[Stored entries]
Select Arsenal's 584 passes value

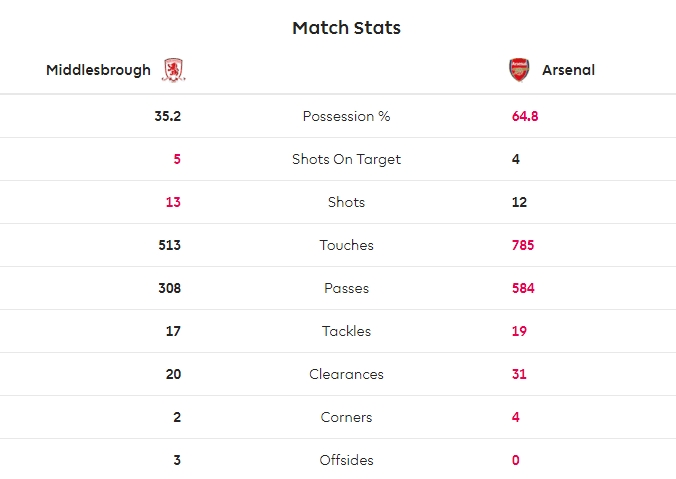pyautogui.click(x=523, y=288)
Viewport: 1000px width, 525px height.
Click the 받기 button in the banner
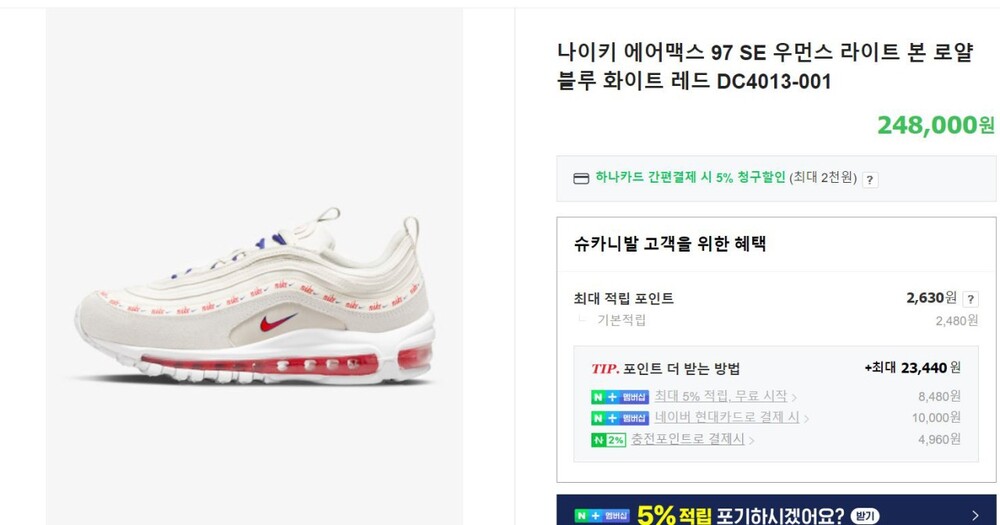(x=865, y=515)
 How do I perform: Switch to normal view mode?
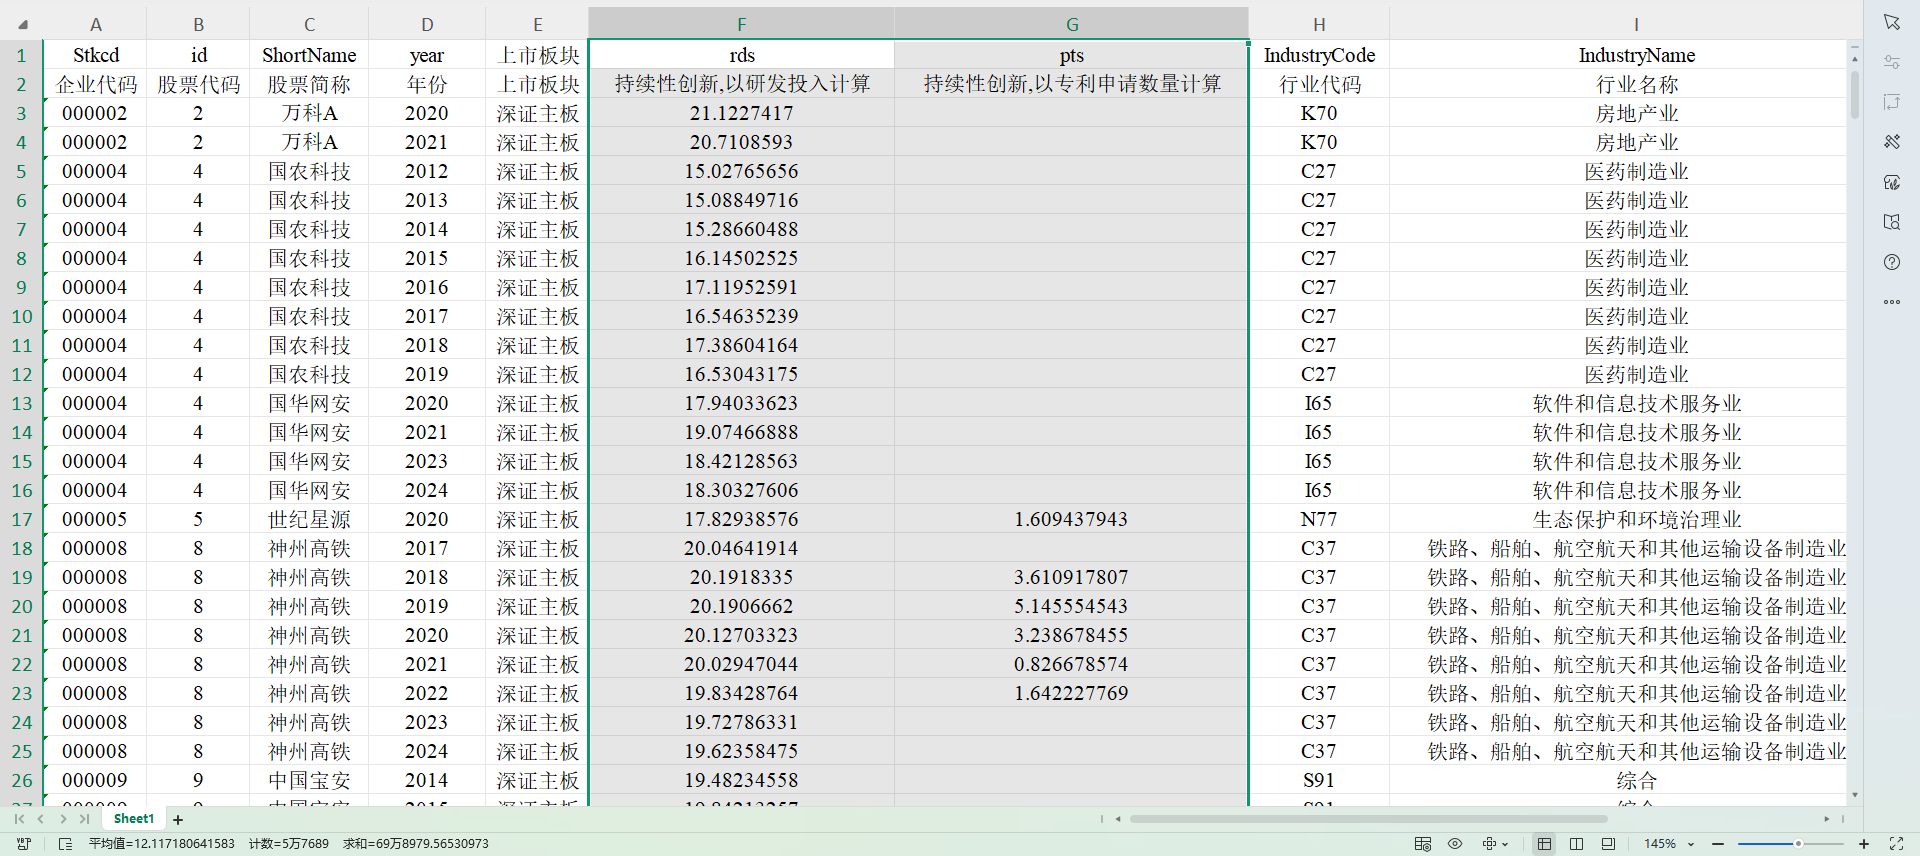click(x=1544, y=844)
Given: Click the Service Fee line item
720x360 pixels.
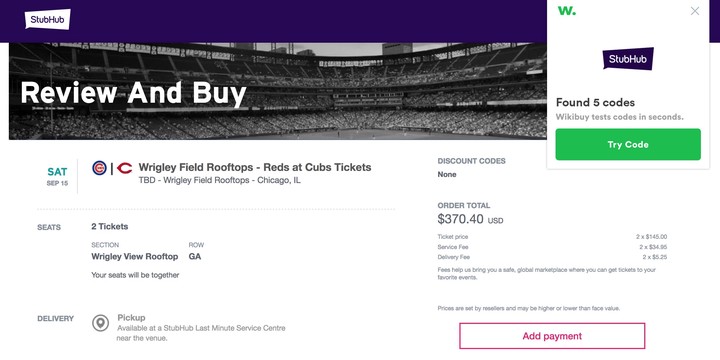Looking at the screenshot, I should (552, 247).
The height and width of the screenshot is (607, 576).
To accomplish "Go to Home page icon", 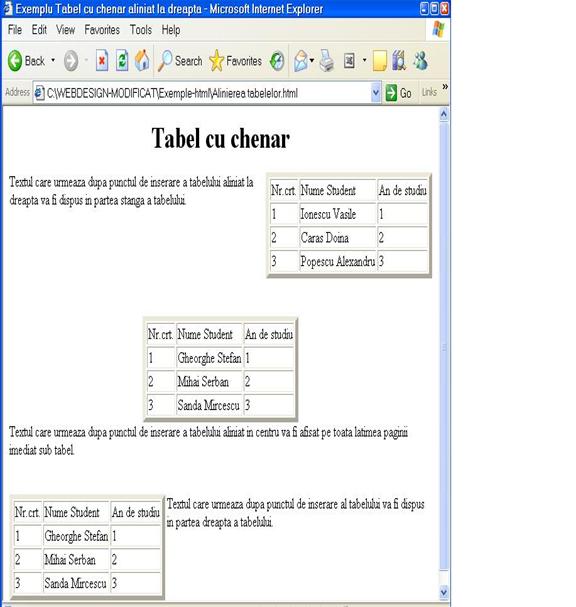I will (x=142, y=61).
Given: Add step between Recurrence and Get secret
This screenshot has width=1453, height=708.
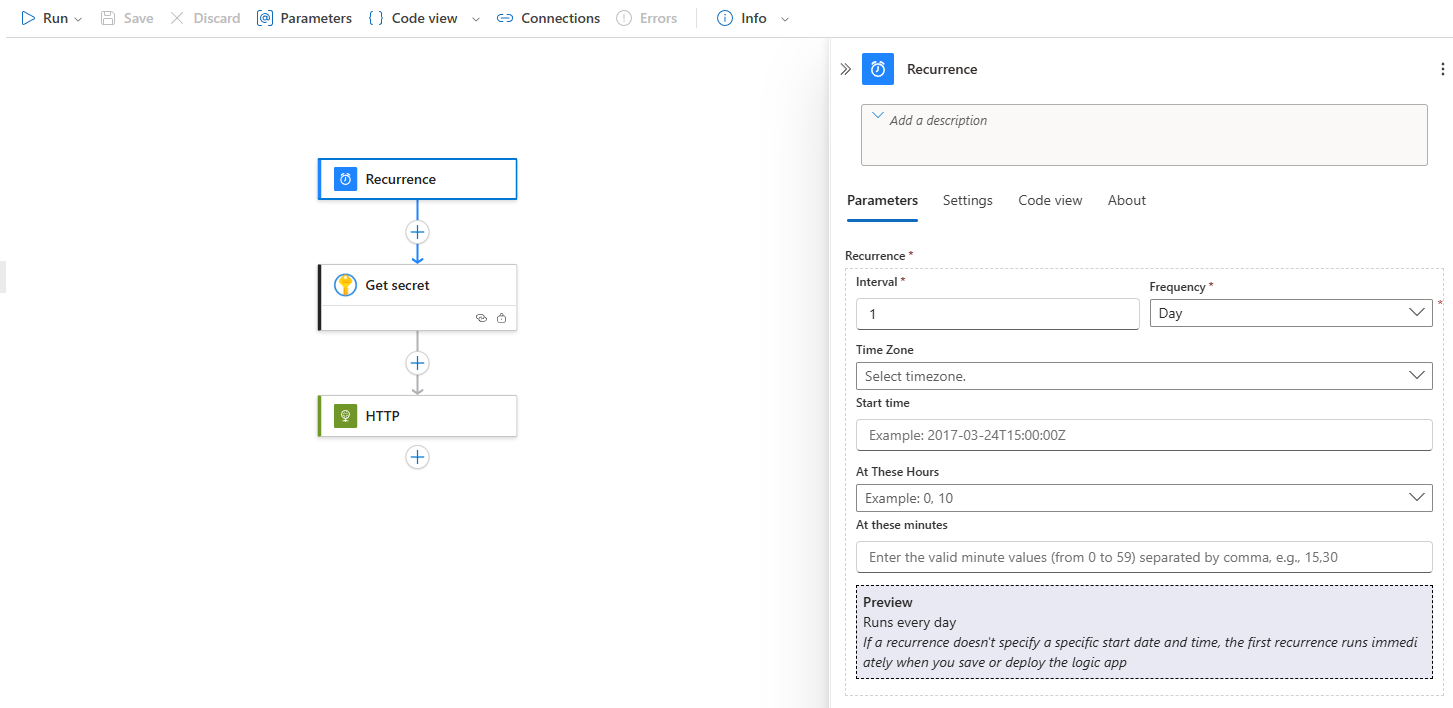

▶ Problem requirements:
Report, for the data above, every line in which the string "width" appears.

▶ Output for this exercise:
Viewport: 1000px width, 525px height.
The height and width of the screenshot is (607, 576).
This screenshot has width=1453, height=708.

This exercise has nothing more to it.